▸ **EXERCISE DETAILS**:
All lines from the one containing "913x515 pixels." through the final line of the listing below, and no others, must be returned exactly; no pictures belong in the copy.

____________

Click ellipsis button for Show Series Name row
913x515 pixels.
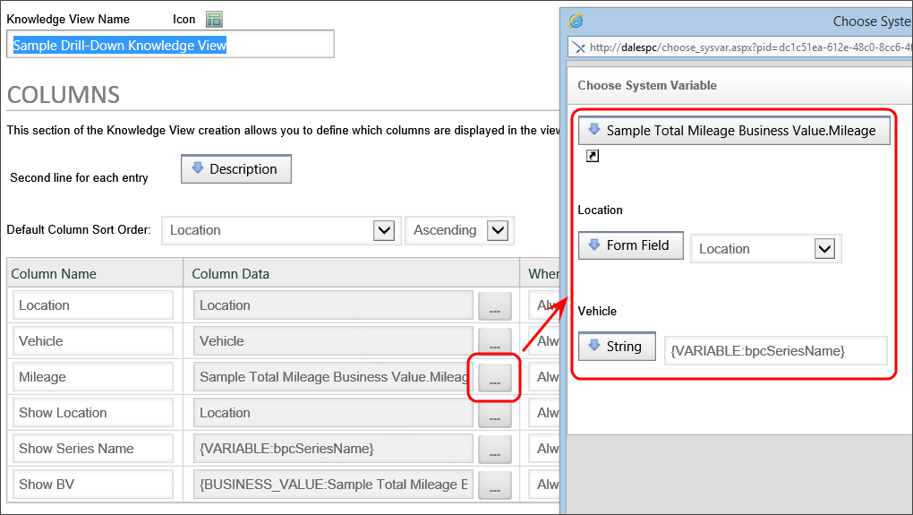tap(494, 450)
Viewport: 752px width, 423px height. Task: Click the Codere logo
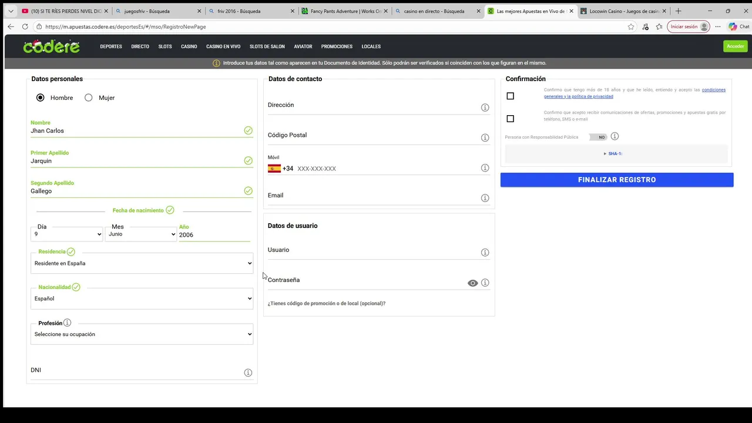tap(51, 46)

____________

▸ **ANSWER BOX**:
913x515 pixels.
tap(494, 450)
Viewport: 752px width, 423px height. Task: Click the Codere logo
tap(51, 46)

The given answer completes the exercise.